DO THIS
Reproduce each of the entries below word for word, but omit the pictures from your answer.

THE INPUT

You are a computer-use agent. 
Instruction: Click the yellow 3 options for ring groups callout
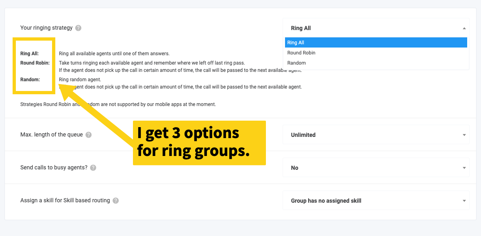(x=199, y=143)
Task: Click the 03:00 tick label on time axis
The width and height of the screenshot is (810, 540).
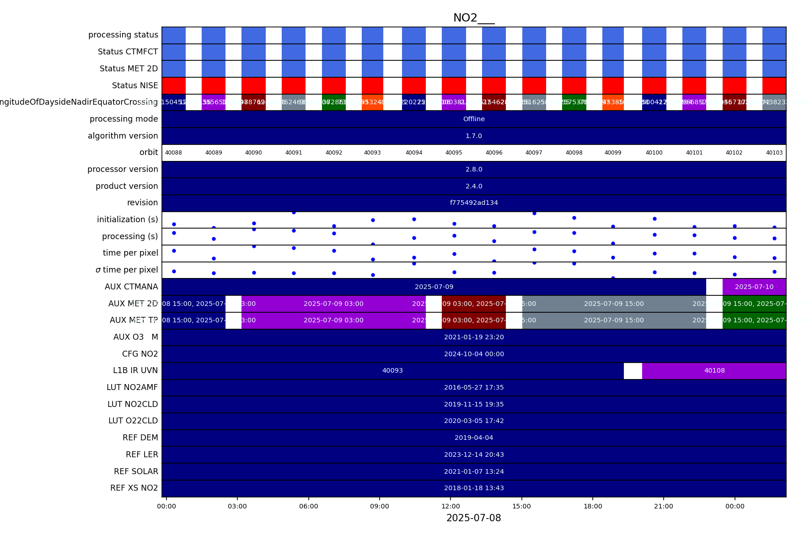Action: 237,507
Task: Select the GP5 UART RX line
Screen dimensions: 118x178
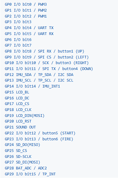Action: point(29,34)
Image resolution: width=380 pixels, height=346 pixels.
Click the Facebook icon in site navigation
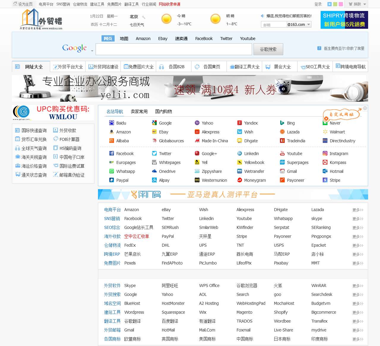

ANSWER TO THIS EXERCISE
You are a computer-use agent. 
Instruction: Click the yellow 3 options for ring groups callout
(x=199, y=143)
Task: Click the 03:00 tick label on time axis
The width and height of the screenshot is (810, 540).
Action: 237,507
Task: Select the GP5 UART RX line
Screen dimensions: 118x178
Action: point(29,34)
Image resolution: width=380 pixels, height=346 pixels.
Click the Facebook icon in site navigation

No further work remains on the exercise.